First Author | Gerber H | Year | 2019 |
Journal | Acta Neuropathol Commun | Volume | 7 |
Issue | 1 | Pages | 13 |
PubMed ID | 30704515 | Mgi Jnum | J:273177 |
Mgi Id | MGI:6283960 | Doi | 10.1186/s40478-019-0660-3 |
Citation | Gerber H, et al. (2019) The APMAP interactome reveals new modulators of APP processing and beta-amyloid production that are altered in Alzheimer's disease. Acta Neuropathol Commun 7(1):13 |
abstractText | The adipocyte plasma membrane-associated protein APMAP is expressed in the brain where it associates with gamma-secretase, a protease responsible for the generation of the amyloid-beta peptides (Abeta) implicated in the pathogenesis of Alzheimer's disease (AD). In this study, behavioral investigations revealed spatial learning and memory deficiencies in our newly generated mouse line lacking the protein APMAP. In a mouse model of AD, the constitutive deletion of APMAP worsened the spatial memory phenotype and led to increased Abeta production and deposition into senile plaques.

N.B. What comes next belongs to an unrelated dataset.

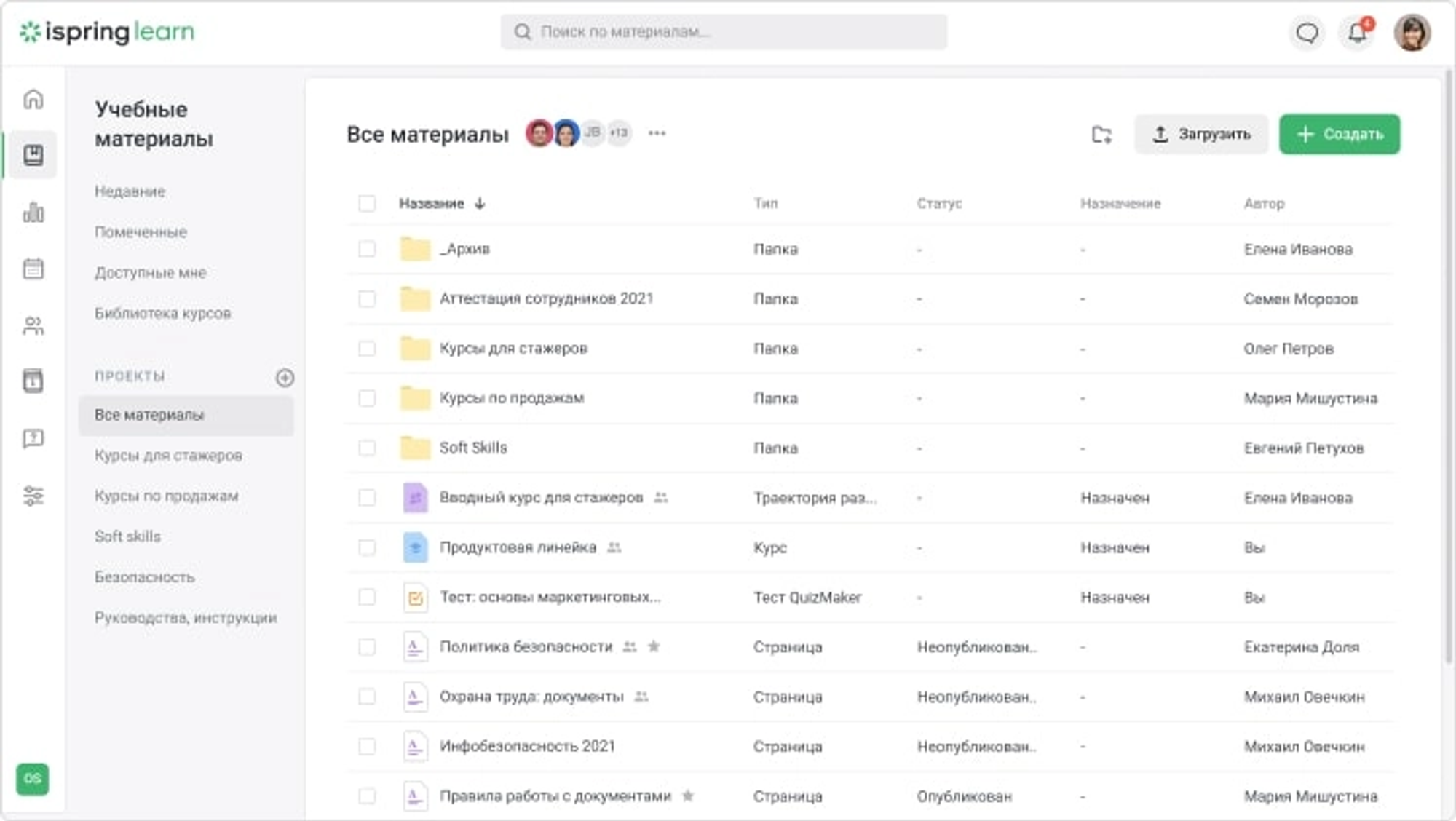Click inside the Поиск по материалам search field
Image resolution: width=1456 pixels, height=821 pixels.
724,31
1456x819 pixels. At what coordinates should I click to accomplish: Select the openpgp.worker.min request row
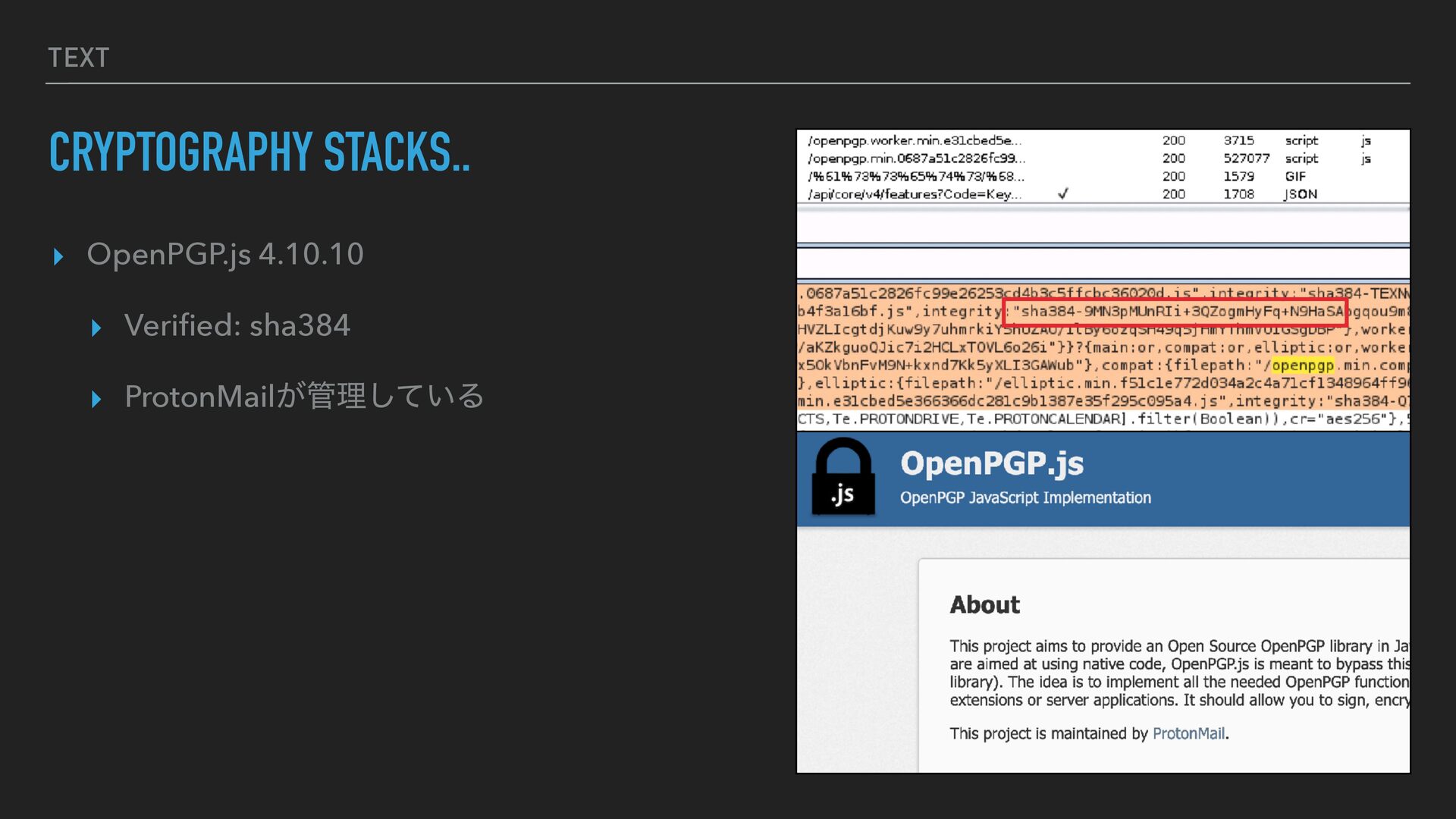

To investigate at the molecular level the neurobiological functions of APMAP (memory and Abeta formation) and a possible link with the pathological hallmarks of AD (memory impairment and Abeta pathology), we next developed a procedure for the high-grade purification of cellular APMAP protein complexes. The biochemical characterization of these complexes revealed a series of new APMAP interactomers. Among these, the heat shock protein HSPA1A and the cation-dependent mannose-6-phosphate receptor (CD-M6PR) negatively regulated APP processing and Abeta production, while clusterin, calnexin, arginase-1, PTGFRN and the cation-independent mannose-6-phosphate receptor (CI-M6PR/IGF2R) positively regulated APP and Abeta production. Several of the newly identified APMAP interactomers contribute to the autophagy-lysosome system, further supporting an emergent agreement that this pathway can modulate APP metabolism and Abeta generation. Importantly, we have also demonstrated increased alternative splicing of APMAP and lowered levels of the Abeta controllers HSPA1A and CD-M6PR in human brains from neuropathologically verified AD cases. |